TASK TO COMPLETE:
Repeat only the lines below from the one containing "At what coordinates should I click to accomplish: Tap" through the one containing "Given: Select the CopySDCards.sh script file", inclusive, exactly as written.

==== MATERIAL TO PROCESS

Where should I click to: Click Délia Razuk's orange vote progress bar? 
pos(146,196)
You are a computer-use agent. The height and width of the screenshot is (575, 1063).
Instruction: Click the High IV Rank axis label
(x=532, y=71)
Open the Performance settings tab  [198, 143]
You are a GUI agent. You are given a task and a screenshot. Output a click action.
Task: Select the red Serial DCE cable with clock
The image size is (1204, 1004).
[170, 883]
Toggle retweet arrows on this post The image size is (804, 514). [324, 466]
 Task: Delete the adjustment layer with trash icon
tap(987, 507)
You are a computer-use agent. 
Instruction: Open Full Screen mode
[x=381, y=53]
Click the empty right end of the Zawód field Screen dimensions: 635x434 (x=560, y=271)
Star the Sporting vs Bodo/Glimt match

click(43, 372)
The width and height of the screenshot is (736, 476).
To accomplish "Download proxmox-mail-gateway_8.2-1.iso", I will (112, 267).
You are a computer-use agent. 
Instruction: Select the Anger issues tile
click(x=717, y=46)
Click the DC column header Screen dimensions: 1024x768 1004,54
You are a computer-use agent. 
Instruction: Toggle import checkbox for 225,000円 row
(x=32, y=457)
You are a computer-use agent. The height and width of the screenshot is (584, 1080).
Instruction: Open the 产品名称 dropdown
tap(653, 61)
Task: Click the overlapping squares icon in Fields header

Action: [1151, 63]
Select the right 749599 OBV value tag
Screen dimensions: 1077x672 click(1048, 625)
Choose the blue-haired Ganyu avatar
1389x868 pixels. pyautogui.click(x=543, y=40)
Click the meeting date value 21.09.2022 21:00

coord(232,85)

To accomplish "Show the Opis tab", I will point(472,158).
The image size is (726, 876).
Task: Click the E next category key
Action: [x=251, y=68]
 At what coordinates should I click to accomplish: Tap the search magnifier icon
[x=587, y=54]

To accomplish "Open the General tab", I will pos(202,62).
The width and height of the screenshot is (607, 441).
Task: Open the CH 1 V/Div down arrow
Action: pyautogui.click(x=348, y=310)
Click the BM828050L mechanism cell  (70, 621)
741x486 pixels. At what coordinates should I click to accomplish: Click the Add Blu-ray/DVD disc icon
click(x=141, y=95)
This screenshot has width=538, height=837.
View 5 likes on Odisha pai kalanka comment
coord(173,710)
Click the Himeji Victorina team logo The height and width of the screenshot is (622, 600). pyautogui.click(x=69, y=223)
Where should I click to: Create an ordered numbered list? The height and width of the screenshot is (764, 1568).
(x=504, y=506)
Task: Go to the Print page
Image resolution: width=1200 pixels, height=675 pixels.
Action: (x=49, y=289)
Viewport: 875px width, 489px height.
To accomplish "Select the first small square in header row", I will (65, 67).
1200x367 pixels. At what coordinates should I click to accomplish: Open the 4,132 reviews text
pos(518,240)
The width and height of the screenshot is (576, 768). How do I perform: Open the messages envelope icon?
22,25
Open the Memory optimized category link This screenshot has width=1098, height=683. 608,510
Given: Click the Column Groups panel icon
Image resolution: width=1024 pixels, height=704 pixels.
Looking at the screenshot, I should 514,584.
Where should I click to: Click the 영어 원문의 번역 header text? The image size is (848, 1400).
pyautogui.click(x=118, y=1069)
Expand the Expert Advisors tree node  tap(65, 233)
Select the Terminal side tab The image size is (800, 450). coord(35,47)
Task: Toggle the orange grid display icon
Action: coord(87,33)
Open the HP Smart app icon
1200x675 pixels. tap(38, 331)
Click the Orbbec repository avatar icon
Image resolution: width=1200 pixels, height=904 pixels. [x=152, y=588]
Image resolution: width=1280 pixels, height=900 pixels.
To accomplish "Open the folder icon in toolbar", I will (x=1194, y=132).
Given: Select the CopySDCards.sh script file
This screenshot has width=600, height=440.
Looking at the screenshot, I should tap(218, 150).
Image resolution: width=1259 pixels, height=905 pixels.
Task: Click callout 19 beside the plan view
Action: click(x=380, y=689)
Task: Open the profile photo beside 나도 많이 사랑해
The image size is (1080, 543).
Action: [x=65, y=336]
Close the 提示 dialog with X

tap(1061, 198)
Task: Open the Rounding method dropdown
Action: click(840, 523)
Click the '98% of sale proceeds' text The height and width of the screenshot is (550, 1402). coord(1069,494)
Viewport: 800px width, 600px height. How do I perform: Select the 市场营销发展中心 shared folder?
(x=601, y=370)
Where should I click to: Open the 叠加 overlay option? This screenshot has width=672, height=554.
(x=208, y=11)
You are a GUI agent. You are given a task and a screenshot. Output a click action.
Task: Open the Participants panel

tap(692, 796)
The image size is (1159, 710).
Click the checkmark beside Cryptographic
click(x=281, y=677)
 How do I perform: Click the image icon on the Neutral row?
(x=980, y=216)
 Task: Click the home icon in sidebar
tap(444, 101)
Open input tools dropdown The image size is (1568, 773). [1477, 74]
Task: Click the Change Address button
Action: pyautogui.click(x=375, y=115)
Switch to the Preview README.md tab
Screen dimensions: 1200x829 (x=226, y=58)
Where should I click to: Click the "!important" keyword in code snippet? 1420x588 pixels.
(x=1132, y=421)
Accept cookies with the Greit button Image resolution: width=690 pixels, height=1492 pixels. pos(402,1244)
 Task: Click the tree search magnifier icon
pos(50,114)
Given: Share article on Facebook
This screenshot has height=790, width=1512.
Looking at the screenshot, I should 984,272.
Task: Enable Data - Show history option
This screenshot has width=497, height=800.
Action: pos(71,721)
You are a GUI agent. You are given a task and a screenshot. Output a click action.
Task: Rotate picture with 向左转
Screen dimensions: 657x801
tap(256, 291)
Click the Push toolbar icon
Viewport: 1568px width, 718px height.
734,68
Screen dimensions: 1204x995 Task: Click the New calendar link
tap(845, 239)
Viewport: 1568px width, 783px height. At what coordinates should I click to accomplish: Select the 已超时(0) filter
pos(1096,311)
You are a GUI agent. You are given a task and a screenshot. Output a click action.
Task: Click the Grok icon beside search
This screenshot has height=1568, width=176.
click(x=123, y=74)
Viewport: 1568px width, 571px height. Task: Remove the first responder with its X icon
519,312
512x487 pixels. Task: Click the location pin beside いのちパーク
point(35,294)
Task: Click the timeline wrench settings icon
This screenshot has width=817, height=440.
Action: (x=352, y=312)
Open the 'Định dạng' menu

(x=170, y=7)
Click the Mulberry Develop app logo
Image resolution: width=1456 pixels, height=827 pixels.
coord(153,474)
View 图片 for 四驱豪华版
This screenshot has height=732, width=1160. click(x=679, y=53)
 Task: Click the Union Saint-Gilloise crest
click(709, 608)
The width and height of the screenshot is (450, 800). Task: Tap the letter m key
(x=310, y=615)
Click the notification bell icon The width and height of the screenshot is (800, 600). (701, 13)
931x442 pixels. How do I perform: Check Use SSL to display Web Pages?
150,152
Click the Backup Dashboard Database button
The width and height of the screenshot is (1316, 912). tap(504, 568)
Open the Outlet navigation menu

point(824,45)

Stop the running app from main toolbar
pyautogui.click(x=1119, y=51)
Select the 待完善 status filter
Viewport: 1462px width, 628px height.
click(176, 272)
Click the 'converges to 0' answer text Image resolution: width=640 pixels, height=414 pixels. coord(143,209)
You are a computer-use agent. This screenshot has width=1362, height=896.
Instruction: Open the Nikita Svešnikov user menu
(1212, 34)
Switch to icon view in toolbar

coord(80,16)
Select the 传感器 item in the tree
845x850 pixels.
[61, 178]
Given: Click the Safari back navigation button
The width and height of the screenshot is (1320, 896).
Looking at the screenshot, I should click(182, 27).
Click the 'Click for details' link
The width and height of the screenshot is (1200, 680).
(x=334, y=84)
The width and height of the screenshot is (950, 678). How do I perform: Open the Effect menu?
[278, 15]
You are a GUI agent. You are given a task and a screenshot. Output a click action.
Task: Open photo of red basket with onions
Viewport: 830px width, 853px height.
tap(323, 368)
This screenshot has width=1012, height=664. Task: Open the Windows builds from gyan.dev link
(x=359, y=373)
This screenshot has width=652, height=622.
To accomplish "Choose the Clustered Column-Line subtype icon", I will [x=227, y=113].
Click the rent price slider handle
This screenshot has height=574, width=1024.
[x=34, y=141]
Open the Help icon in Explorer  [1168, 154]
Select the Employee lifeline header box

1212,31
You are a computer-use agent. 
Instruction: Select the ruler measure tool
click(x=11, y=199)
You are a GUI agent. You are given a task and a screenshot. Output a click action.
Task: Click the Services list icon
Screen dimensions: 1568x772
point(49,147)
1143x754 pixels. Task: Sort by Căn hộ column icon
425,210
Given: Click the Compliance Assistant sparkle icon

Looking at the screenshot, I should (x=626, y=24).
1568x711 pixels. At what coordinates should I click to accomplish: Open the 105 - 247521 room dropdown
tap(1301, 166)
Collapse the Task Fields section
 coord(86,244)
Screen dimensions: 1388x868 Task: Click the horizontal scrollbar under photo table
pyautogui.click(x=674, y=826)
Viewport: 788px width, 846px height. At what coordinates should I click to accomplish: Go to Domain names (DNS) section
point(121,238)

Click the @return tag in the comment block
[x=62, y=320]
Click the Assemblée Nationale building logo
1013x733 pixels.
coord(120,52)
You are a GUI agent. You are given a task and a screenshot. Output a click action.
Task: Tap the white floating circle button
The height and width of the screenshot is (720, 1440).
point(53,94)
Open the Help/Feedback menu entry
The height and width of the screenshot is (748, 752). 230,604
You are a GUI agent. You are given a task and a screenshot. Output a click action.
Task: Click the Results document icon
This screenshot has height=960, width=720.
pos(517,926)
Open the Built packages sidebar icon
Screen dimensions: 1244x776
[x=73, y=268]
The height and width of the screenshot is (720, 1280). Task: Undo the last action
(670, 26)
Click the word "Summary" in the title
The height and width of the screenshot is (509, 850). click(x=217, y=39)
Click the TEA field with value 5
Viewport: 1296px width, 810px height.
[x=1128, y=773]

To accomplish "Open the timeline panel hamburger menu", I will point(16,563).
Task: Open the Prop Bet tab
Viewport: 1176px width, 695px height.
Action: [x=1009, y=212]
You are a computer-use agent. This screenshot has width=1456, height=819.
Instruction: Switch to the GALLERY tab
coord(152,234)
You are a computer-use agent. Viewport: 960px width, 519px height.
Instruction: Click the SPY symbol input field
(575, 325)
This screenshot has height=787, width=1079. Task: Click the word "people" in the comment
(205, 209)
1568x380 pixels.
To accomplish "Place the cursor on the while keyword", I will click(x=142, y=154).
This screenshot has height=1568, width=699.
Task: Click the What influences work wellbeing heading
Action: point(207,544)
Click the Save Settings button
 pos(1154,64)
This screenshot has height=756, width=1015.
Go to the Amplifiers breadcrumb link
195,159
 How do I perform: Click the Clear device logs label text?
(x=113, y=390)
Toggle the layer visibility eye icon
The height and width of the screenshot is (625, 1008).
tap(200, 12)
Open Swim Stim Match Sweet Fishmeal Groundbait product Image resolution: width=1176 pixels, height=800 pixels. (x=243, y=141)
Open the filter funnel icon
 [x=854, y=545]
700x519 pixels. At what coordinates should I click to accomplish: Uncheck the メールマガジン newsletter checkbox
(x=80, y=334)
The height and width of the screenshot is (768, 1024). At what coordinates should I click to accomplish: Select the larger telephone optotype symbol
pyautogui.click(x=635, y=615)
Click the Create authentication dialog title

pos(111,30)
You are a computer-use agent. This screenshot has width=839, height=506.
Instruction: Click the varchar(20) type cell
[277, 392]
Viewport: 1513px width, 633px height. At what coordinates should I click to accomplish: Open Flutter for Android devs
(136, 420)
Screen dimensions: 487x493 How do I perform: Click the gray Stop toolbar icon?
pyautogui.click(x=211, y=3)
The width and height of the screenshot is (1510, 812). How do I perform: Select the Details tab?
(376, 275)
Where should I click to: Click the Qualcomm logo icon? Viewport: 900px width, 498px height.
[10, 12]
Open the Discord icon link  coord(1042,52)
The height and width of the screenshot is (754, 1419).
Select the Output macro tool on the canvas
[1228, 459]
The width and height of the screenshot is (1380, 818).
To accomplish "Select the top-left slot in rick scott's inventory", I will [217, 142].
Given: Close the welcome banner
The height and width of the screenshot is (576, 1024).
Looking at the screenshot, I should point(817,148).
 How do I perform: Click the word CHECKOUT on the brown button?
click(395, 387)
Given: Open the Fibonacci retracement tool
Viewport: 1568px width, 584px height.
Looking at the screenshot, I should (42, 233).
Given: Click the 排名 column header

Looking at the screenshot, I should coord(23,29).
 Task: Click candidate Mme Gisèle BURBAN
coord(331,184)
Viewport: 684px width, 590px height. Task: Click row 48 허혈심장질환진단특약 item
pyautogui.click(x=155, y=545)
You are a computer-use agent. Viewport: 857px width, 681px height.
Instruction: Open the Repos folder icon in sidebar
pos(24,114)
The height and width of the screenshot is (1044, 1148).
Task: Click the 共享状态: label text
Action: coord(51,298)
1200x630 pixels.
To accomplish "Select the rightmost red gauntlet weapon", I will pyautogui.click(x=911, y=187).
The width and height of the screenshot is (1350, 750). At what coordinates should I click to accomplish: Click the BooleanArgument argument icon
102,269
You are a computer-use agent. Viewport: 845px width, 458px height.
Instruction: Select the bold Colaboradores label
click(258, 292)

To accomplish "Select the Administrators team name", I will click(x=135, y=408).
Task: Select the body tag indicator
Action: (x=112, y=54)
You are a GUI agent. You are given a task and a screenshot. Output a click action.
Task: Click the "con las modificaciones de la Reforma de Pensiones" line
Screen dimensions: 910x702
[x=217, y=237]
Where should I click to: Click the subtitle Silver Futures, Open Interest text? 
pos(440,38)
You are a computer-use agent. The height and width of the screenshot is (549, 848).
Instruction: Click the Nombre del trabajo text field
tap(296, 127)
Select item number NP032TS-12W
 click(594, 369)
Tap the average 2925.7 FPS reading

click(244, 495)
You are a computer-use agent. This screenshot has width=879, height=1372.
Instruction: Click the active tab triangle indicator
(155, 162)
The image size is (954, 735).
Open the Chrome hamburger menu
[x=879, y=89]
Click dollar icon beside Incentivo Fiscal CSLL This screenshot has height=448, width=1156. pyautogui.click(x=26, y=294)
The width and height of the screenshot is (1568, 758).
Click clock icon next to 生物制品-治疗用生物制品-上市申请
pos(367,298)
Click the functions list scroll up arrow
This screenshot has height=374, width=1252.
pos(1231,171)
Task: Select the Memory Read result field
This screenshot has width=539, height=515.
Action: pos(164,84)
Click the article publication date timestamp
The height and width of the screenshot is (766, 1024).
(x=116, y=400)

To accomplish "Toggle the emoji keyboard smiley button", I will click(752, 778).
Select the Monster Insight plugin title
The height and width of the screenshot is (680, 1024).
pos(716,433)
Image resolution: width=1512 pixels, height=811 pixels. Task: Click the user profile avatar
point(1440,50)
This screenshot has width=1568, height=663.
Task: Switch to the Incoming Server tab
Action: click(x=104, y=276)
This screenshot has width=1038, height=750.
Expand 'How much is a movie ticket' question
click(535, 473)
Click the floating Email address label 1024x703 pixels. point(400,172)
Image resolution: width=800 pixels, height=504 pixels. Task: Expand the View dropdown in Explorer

========

SOLUTION TO THIS PROBLEM:
 At what coordinates should I click to accomplish: Tap the search magnifier icon
[x=587, y=54]

To accomplish "Open the General tab", I will pos(202,62).
The width and height of the screenshot is (607, 441).
Task: Open the CH 1 V/Div down arrow
Action: pyautogui.click(x=348, y=310)
Click the BM828050L mechanism cell  (70, 621)
741x486 pixels. At what coordinates should I click to accomplish: Click the Add Blu-ray/DVD disc icon
click(x=141, y=95)
This screenshot has width=538, height=837.
View 5 likes on Odisha pai kalanka comment
coord(173,710)
Click the Himeji Victorina team logo The height and width of the screenshot is (622, 600). pyautogui.click(x=69, y=223)
Where should I click to: Create an ordered numbered list? The height and width of the screenshot is (764, 1568).
(x=504, y=506)
Task: Go to the Print page
Image resolution: width=1200 pixels, height=675 pixels.
Action: (x=49, y=289)
Viewport: 875px width, 489px height.
To accomplish "Select the first small square in header row", I will (65, 67).
1200x367 pixels. At what coordinates should I click to accomplish: Open the 4,132 reviews text
pos(518,240)
The width and height of the screenshot is (576, 768). How do I perform: Open the messages envelope icon?
22,25
Open the Memory optimized category link This screenshot has width=1098, height=683. 608,510
Given: Click the Column Groups panel icon
Image resolution: width=1024 pixels, height=704 pixels.
Looking at the screenshot, I should 514,584.
Where should I click to: Click the 영어 원문의 번역 header text? The image size is (848, 1400).
pyautogui.click(x=118, y=1069)
Expand the Expert Advisors tree node  tap(65, 233)
Select the Terminal side tab The image size is (800, 450). coord(35,47)
Task: Toggle the orange grid display icon
Action: coord(87,33)
Open the HP Smart app icon
1200x675 pixels. tap(38, 331)
Click the Orbbec repository avatar icon
Image resolution: width=1200 pixels, height=904 pixels. [x=152, y=588]
Image resolution: width=1280 pixels, height=900 pixels.
To accomplish "Open the folder icon in toolbar", I will (x=1194, y=132).
Given: Select the CopySDCards.sh script file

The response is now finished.